→ REQUIRED ACTIONS:
1. List every person the Everest review names with both a first and a last name.
2. According to the Everest review, what was the scientific component of Thin Air?

→ EXCERPTED PASSAGE:
____
TAC 39 Index
reviewed by Perkin Warbeck
Climbing Mount Everest is as comparable with Munrobagging as lion-taming is with accountancy. But, since Everest and Munros both involve putting one foot in front of the other and admiring the view, hillwalkers do seem to be avid consumers of tales of the former. Thin Air was part of the estimable Equinox series, and its scientific component was the investigation of the physiological effects of high altitude.
Mount Everest's image seems to have changed. The comfortingly grainy photos of the past put a distance between the consumer and the climber. The old set-piece expeditions shot 35mm footage that distanced the viewer. Now we have bright high-contrast video - which, although of lower technical quality, has an immediacy. It's as if Jeremy Beadle is suddenly showing high jinks on the Earth's roof for a change. We see some of the 300 climbers from nine expeditions who infest Base Camp. We see huge queues building for the Hillary Step. Fortunately we don't see anyone cycle their child's bike up to a crevasse and fall in; or hit Chris Bonington in the face with a wedding bouquet. The famous 1953 route has effectively become a tourist route. Except that one in six dies. Probably not even Miami wastes its tourists quite so efficiently.
____
Pixel coordinate grounding data
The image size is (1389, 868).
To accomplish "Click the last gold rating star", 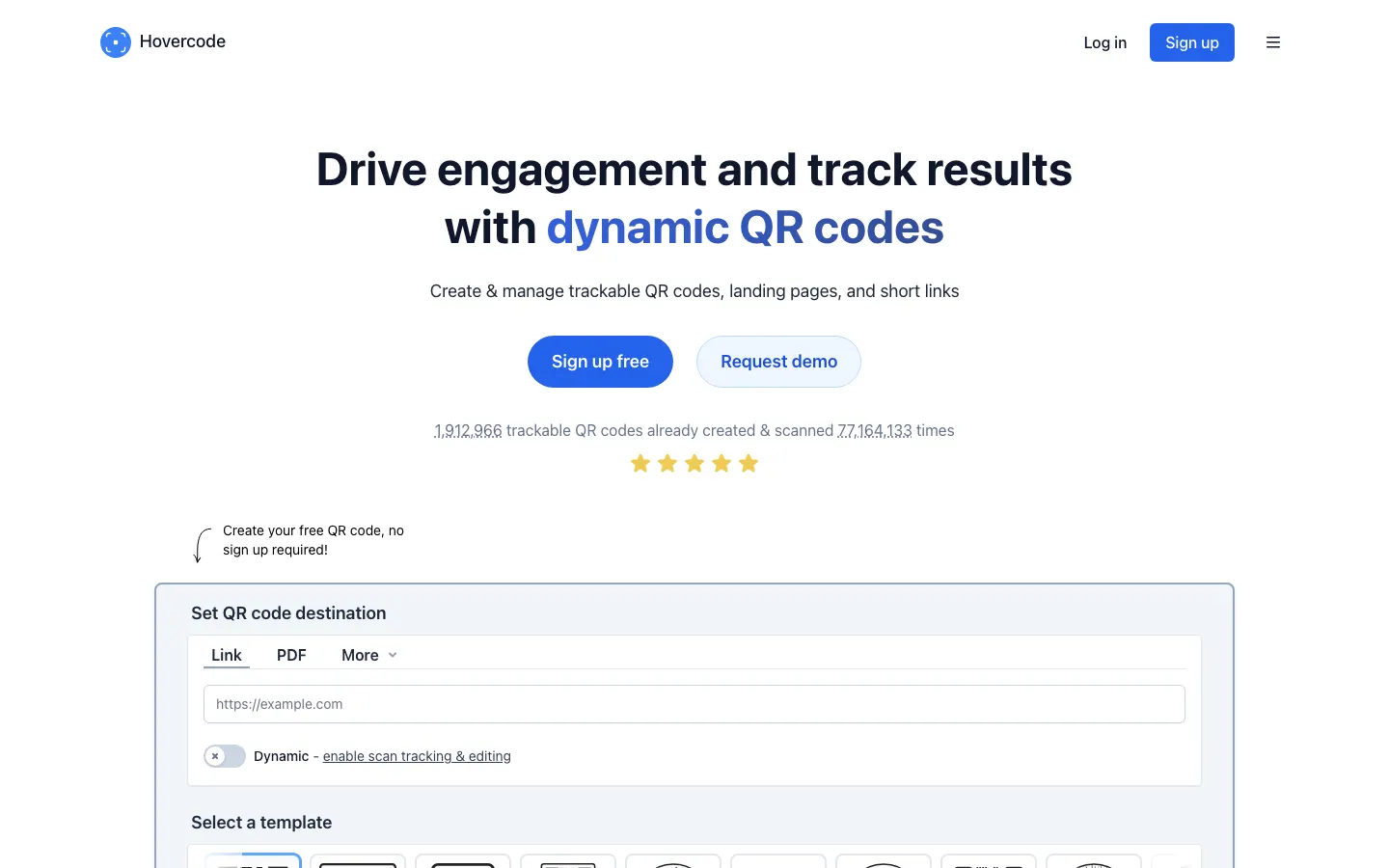I will point(749,464).
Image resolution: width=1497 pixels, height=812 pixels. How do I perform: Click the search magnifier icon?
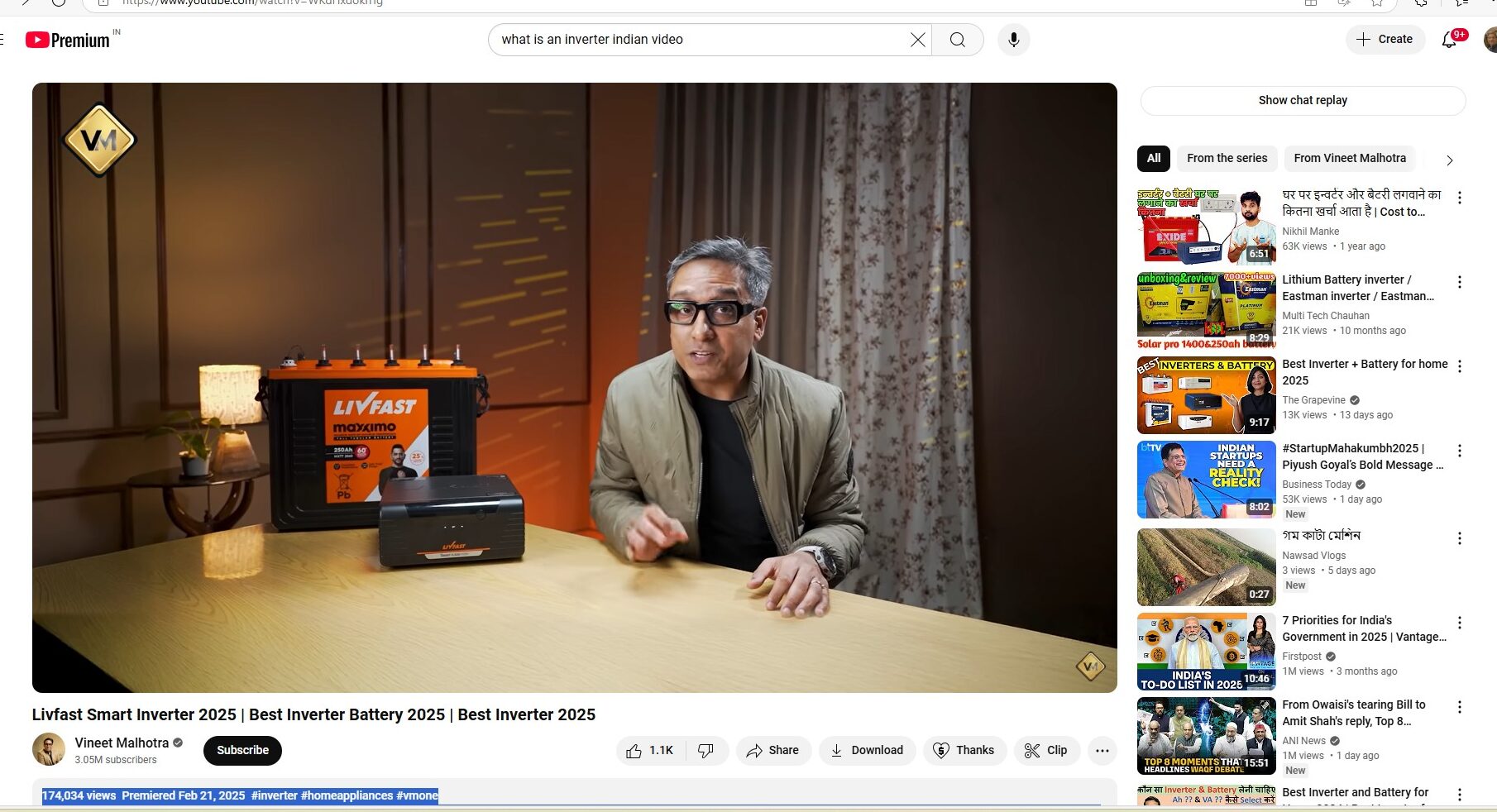tap(957, 40)
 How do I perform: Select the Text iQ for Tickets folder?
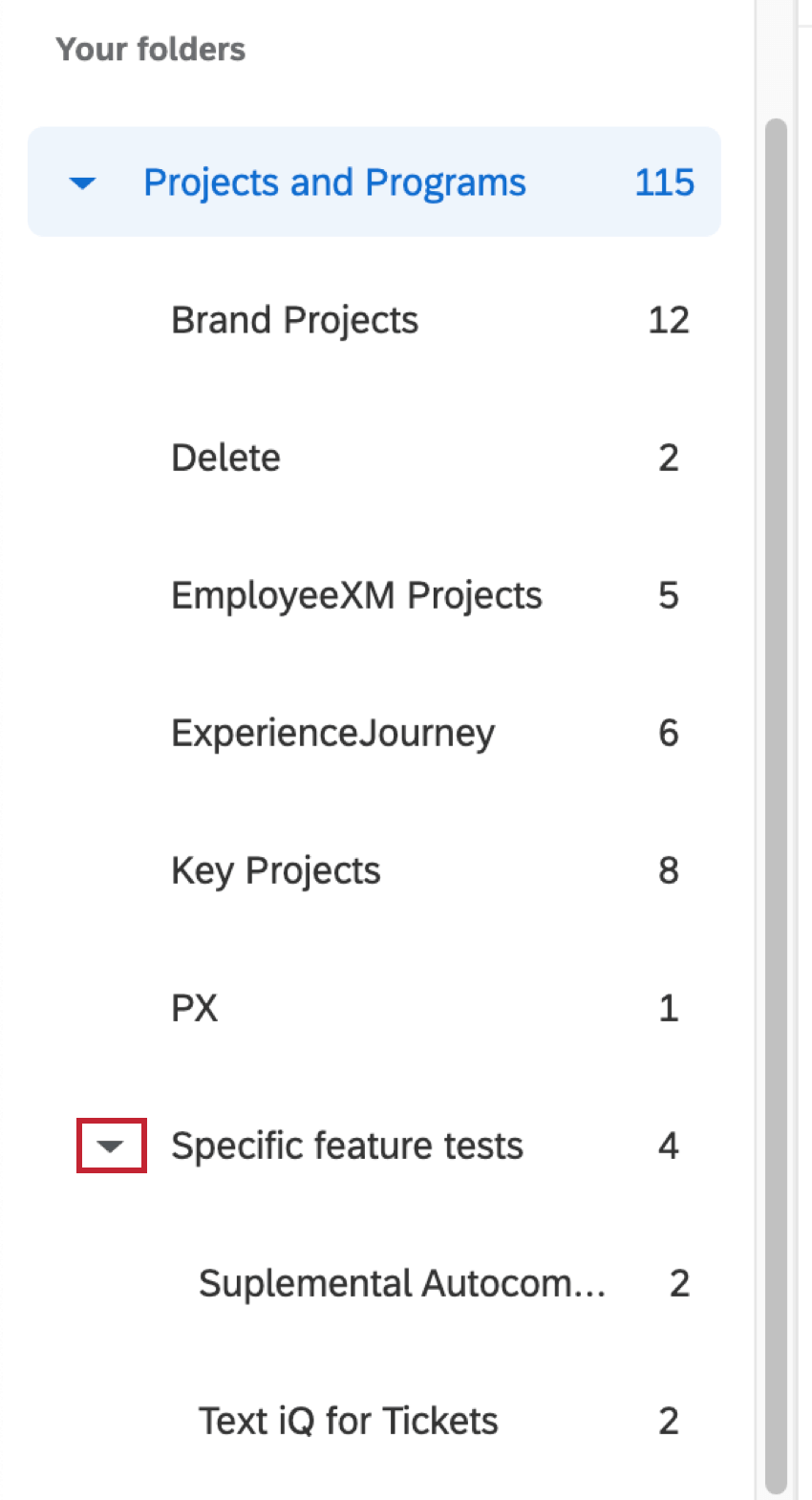tap(348, 1420)
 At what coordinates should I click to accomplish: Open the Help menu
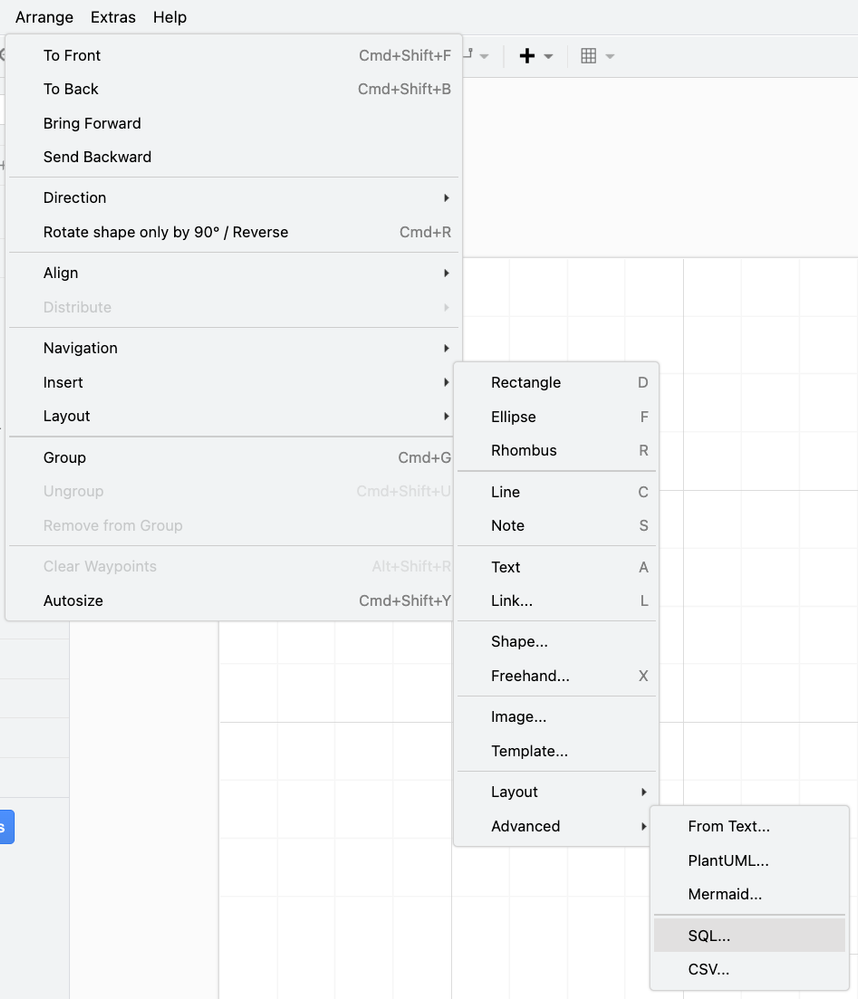(x=169, y=17)
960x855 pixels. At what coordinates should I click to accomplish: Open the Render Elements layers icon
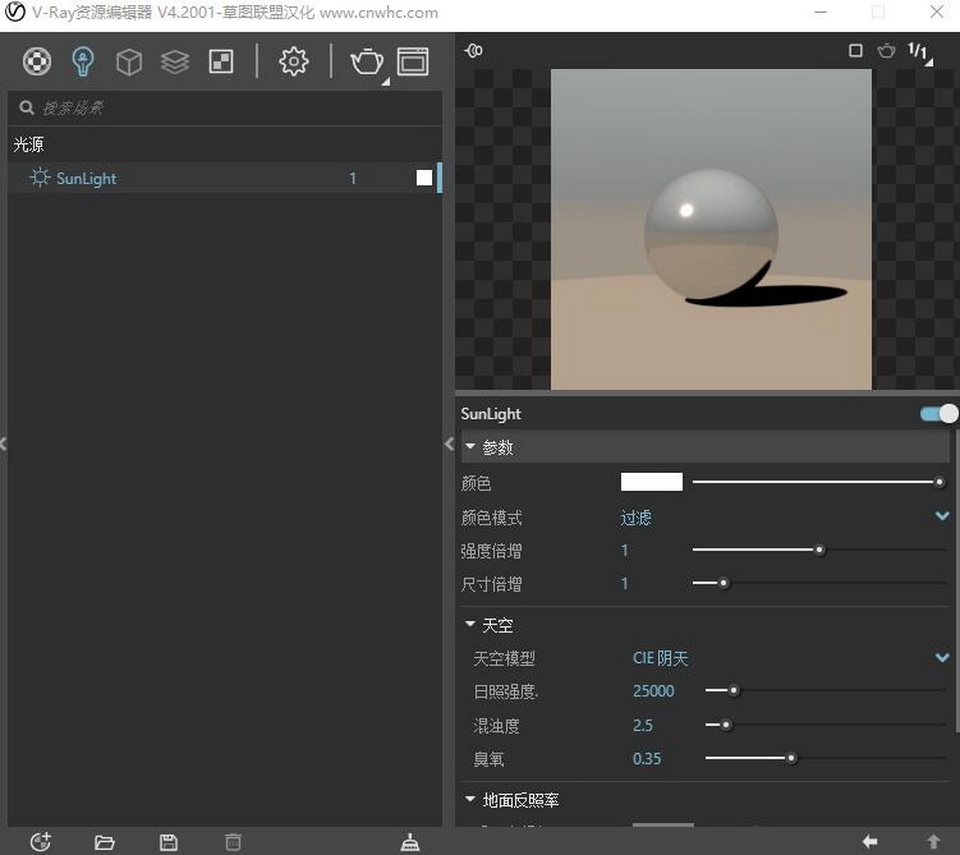pyautogui.click(x=175, y=62)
____
→ ANSWERS GIVEN:
1. Perkin Warbeck, Jeremy Beadle, Chris Bonington

2. The investigation of the physiological effects of high altitude.